THE PROBLEM:
Somewhere below is a line with "Кухонные мойки (56, 236)" and, later, a line with "Política de reembolso (90, 2501)"; repeat those two lines and all the lines between them, exactly as they are.

DATASET EXCERPTS:
********
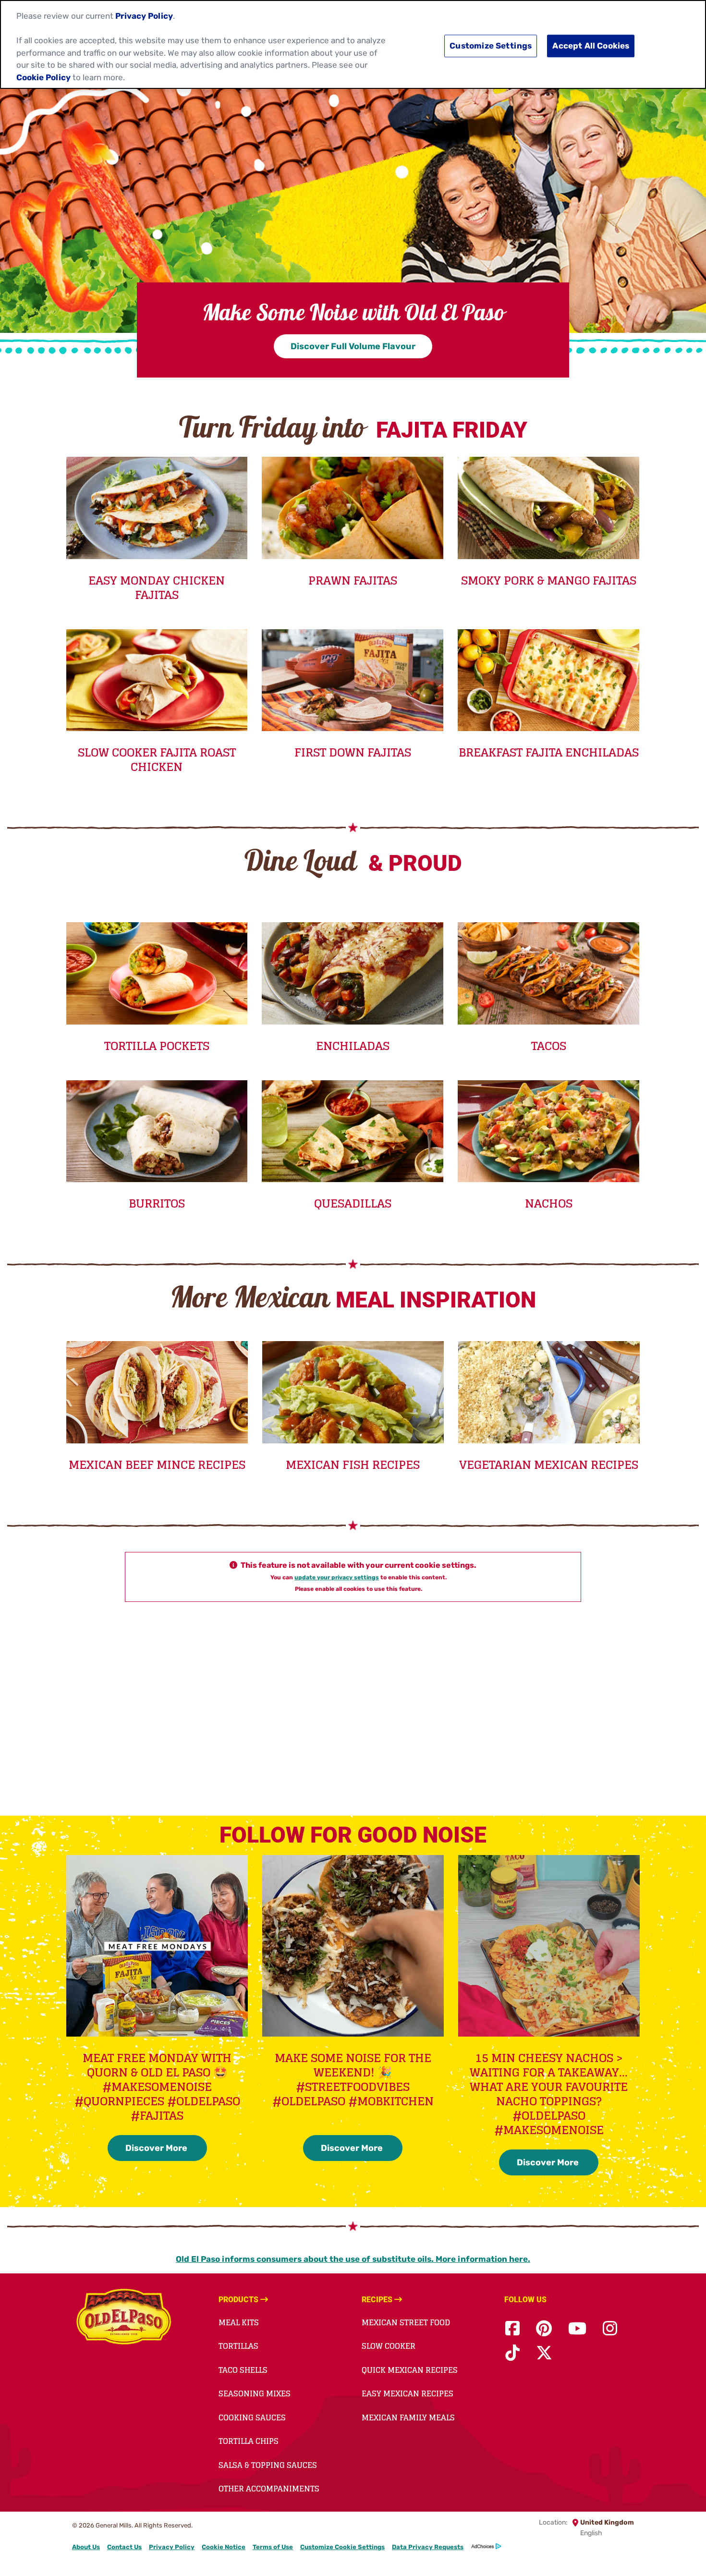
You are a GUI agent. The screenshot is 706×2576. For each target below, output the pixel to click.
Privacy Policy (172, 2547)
********
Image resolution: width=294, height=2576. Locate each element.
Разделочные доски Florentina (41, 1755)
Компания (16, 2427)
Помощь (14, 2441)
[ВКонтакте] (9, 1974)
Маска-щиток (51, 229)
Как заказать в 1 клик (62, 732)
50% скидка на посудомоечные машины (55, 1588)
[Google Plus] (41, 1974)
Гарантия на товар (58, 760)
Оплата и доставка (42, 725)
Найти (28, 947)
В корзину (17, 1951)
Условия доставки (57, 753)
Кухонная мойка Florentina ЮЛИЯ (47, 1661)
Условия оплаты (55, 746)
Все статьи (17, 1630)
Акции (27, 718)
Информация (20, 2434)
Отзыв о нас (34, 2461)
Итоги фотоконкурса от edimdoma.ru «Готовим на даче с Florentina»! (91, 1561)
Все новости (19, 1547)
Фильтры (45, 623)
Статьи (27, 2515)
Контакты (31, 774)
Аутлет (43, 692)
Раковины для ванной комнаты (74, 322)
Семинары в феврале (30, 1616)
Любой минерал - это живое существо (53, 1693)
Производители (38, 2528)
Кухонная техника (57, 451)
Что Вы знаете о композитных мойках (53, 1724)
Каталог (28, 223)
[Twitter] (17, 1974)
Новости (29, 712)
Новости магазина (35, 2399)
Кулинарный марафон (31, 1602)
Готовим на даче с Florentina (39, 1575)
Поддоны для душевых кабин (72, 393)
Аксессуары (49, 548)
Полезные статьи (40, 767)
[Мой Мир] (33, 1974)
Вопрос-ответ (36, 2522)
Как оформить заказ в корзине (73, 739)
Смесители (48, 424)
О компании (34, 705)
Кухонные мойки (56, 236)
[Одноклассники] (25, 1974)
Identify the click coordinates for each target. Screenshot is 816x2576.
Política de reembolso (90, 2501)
********
TASK SOLUTION:
Кухонные мойки (56, 236)
[Одноклассники] (25, 1974)
Identify the click coordinates for each target. Screenshot is 816x2576.
Política de reembolso (90, 2501)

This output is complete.